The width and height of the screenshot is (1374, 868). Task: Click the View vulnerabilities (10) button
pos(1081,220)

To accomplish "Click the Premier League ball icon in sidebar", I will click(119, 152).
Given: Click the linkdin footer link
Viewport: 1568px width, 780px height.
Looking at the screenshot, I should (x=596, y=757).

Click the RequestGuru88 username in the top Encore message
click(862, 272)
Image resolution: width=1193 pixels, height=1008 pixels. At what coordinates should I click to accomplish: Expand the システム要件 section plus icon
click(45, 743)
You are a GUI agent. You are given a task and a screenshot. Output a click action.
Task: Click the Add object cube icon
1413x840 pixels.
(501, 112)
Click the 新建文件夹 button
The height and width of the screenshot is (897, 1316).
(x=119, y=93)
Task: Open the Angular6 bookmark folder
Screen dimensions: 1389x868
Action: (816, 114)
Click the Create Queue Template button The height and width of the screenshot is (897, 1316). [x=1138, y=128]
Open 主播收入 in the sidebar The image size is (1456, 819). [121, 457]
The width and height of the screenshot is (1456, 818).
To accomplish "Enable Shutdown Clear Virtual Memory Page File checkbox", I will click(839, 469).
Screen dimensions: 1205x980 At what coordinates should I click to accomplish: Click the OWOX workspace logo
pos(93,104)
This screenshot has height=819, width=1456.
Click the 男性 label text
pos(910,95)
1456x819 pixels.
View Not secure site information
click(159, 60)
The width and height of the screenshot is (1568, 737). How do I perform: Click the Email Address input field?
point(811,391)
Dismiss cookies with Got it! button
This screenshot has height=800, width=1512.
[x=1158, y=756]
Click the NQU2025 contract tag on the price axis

- _About this task_:
Every line from the one containing "View Not secure site information" through the last line of the entries above must be output exactly. Leave the rest out.

- _Your solution_:
View Not secure site information
click(159, 60)
The width and height of the screenshot is (1568, 737). How do I perform: Click the Email Address input field?
point(811,391)
Dismiss cookies with Got it! button
This screenshot has height=800, width=1512.
[x=1158, y=756]
Click the NQU2025 contract tag on the price axis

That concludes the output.